ENGIE Green is France’s leading provider of wind and solar energy. In 2021 it generated as much electricity as 3 million people consume annually. This figure is expected to double very quickly, as the company currently has more than 350 installation projects in development with a potential of 5.5 GW. ENGIE Green currently operates almost 1,000 wind turbines in France and builds new ones every year, in close consultation with the regions. The acoustics department, led by Colin Le Bourdat, plays an important role in acceptance by local residents. It is he who sizes up the noise impacts, proposes solutions and enforces them.

“Our goal is to define an optimal clamping plan for each wind turbine.”

The acoustics department is responsible for recommending the extent to which the operation of the wind turbine should be limited to ensure that the noise emission is in line with expected levels. For each one, he has to find the best balance between power generation and the comfort of the residents.
To do that, Colin Le Bourdat’s team relies on the development of its own algorithms based on multiple data: noise measurement campaigns, climatic conditions, landscape, recommendations from manufacturers, etc.

The team is also working on source separation solutions to measure the noise emergence of a wind turbine without having to shut it down. In the long run, those solutions will significantly reduce the cost of inspections, which is currently around €100,000 for an average fleet.

“Having our own fleet of sound level meters allows us to be very responsive.”

ENGIE Green purchased its first ACOEM sound level meters in 2016 and combined them with monitoring services from the start. Today, the acoustics department has a fleet of 15 sound level meters stored, maintained, checked, and calibrated by ACOEM.

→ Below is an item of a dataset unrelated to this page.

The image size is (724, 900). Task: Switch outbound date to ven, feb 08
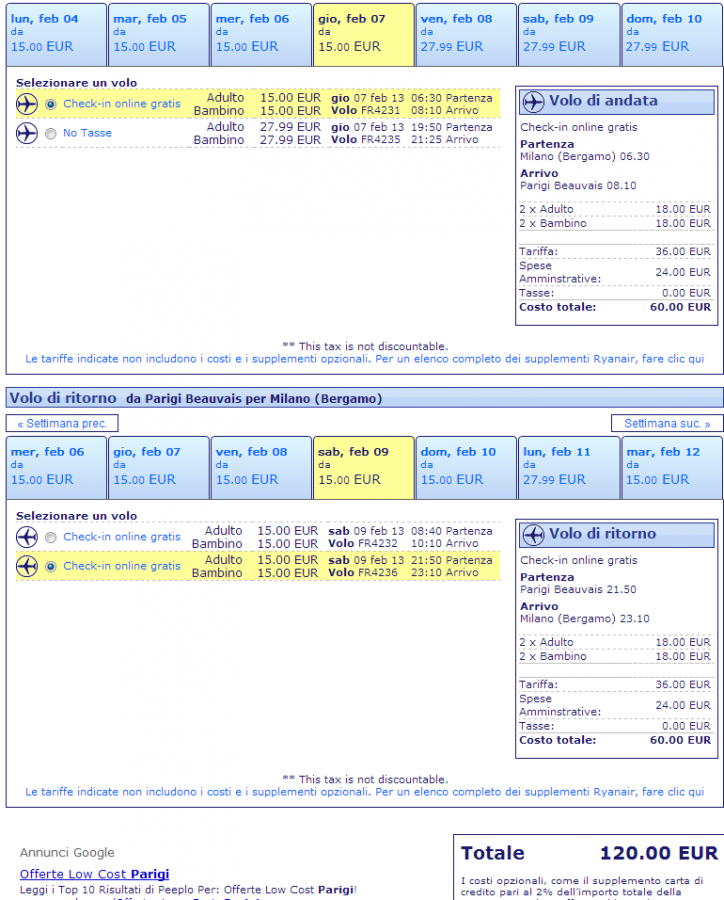466,33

“It’s extremely comfortable for us,” Colin Le Bourdat explains. “We are confident that our equipment is in perfect working order and can be sent to the site of our choice very quickly. Having our own fleet also facilitates our collaboration with design offices that sometimes lack equipment. We attach great importance to responsiveness, especially in dialogue with residents. As for the ACOEM monitoring service, it is indispensable to us. We need connected sound level meters to monitor what is happening on a site in real time and to verify that our data acquisition is performed correctly. This monitoring is very complementary to the work carried out by the design offices.”

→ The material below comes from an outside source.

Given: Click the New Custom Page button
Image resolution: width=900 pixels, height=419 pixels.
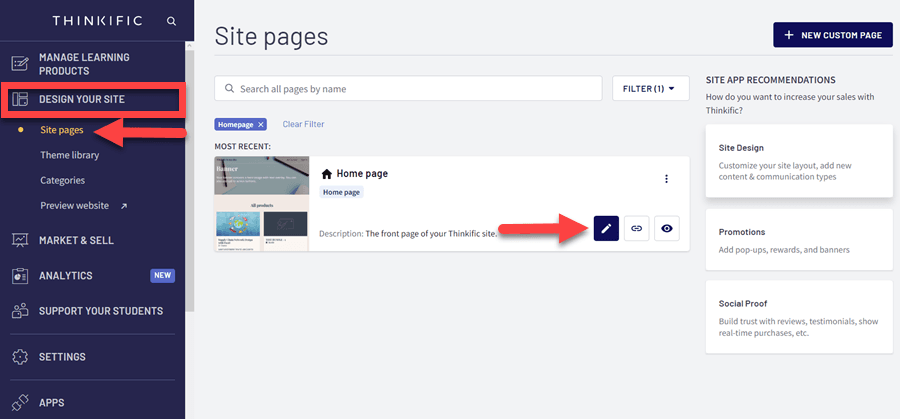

“The ACT-400 will facilitate measurements for residents.”

The collaboration between ENGIE Green and ACOEM has played an important role in the development of the ACT-400, the latest addition to the sound level meter range. The needs expressed by ENGIE Green have indeed been integrated into this new compact, connected, and intuitive equipment. The ACT-400 will be discreet in private gardens to allow ENGIE Green to be even closer to the people in its consultation process. The ACT-400 joins the ACOEM ecosystem and, like its predecessors, benefits from the new features offered by the Cadence platform.

“Cadence offers us a great deal of autonomy and very interesting prospects.”

ENGIE Green’s acoustics department uses Cadence, ACOEM’s new monitoring platform.

“We are autonomous in the management of our sound level meters. Cadence allows us to know in real time and without effort, where our equipment is, in which branch it is stored, and if it is used on projects. Apart from the purely logistical aspect which relieves us by avoiding manual monitoring of the state of the fleet — location, calibration validity date, calibration, firmware version, measurement history, etc. — Cadence is also a comprehensive monitoring tool. We can create our sites and visualize the information in real time, very easily,” Colin Le Bourdat says.

With Cadence, ACOEM meets the needs of companies which, like ENGIE Green, want to be able to export a measurement campaign in one click, modify device configurations remotely, or even set alarms and notifications on specific events.

“Cadence’s APIs are a promise of incredible comfort,” the head of acoustics department adds. “We are looking forward to using APIs to query aggregated acoustic data directly from our system. That will save us from post-processing and simplify the management of our clamping plans.”